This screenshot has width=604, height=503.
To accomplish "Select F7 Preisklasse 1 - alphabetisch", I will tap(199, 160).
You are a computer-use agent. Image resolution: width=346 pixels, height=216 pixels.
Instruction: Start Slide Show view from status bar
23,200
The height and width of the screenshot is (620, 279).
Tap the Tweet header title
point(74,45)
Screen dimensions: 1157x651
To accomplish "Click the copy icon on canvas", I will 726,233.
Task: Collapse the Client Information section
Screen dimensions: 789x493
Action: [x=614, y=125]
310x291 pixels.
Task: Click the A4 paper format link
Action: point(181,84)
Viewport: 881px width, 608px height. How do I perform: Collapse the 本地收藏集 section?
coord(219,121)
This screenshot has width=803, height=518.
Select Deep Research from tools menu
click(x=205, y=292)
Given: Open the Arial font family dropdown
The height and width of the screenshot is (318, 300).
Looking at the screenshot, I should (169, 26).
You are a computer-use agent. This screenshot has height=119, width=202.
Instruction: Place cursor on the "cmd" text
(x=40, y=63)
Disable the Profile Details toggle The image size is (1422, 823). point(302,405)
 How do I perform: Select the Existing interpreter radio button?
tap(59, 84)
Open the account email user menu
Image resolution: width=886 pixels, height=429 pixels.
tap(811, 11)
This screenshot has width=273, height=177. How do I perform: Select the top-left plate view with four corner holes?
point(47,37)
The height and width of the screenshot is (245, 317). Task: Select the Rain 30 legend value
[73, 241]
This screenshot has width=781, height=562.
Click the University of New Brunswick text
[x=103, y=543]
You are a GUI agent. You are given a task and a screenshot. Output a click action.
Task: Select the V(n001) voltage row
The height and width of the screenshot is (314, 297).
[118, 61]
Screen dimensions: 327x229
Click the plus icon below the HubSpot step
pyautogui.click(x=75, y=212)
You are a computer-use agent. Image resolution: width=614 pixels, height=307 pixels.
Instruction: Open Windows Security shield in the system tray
━━━━━━━━━━━━━━━━━━━━━━━━━━━━━━
PROBLEM: Find every line of the data that includes the string "computer". Copy each of those lines.

EXPECTED ANSWER:
You are a computer-use agent. Image resolution: width=346 pixels, height=216 pixels.
You are a computer-use agent. This screenshot has height=119, width=202.
You are a computer-use agent. Image resolution: width=614 pixels, height=307 pixels.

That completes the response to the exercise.